Goal of the exercise:
Read through the lines below and copy the ones holding the string "Водоотводные".

____________

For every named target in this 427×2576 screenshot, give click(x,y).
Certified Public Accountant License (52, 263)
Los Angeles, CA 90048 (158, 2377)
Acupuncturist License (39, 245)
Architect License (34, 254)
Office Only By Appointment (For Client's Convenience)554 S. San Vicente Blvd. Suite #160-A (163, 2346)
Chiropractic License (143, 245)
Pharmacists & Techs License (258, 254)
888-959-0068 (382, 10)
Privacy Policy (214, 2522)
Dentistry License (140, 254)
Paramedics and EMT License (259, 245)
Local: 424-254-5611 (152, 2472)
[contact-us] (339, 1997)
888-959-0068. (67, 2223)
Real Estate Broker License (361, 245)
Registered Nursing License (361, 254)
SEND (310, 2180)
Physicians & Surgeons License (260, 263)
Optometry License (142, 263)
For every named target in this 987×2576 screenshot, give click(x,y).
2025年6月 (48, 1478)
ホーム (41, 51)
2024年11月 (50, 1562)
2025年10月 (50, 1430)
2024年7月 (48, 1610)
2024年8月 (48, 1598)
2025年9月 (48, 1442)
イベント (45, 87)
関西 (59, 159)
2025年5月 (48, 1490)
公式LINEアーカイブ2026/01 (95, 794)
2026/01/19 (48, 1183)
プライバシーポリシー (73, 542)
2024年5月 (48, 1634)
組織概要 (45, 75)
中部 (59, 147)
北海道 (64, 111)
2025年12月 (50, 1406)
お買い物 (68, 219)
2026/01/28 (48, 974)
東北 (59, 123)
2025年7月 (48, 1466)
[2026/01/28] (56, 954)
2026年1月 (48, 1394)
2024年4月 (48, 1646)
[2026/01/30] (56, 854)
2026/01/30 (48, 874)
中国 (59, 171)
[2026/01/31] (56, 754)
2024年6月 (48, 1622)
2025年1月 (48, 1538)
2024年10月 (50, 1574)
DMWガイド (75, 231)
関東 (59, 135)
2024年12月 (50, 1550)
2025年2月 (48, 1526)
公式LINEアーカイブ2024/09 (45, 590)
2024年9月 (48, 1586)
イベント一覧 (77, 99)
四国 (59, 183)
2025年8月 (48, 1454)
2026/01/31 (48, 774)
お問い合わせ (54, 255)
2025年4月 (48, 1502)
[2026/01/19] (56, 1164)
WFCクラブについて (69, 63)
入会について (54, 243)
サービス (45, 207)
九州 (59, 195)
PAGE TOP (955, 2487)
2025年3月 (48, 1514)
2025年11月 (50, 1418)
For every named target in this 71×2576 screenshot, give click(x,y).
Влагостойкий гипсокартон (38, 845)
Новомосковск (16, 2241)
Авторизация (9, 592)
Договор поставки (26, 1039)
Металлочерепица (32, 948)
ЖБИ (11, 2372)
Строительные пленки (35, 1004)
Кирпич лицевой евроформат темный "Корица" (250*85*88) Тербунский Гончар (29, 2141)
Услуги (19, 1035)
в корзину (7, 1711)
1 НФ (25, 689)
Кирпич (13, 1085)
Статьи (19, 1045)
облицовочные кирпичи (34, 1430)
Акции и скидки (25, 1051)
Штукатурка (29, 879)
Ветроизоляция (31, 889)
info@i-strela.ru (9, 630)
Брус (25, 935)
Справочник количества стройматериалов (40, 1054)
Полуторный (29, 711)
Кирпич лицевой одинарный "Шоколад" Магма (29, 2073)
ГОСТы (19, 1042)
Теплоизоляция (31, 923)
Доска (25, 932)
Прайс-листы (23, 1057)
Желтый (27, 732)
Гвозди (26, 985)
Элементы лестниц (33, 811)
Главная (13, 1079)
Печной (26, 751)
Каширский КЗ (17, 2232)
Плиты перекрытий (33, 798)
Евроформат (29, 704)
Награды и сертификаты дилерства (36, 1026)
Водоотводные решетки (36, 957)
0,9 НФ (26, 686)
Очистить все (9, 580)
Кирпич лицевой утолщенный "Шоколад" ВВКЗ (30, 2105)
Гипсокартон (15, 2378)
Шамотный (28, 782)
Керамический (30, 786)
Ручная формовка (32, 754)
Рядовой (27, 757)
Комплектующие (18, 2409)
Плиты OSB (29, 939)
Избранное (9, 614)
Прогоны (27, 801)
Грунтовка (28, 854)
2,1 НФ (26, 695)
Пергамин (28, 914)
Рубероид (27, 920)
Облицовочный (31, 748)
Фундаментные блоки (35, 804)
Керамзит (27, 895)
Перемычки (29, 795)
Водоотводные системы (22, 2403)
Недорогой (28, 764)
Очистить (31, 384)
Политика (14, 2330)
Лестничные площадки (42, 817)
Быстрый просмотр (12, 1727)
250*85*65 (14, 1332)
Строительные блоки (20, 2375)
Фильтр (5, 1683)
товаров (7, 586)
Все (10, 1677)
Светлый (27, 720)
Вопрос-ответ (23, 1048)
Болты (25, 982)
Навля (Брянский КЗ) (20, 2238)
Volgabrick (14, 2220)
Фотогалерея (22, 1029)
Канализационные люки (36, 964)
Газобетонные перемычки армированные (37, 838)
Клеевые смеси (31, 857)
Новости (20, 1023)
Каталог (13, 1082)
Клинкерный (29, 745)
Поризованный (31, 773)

____________

Answer for this exercise:
Водоотводные решетки (36, 957)
Водоотводные системы (22, 2403)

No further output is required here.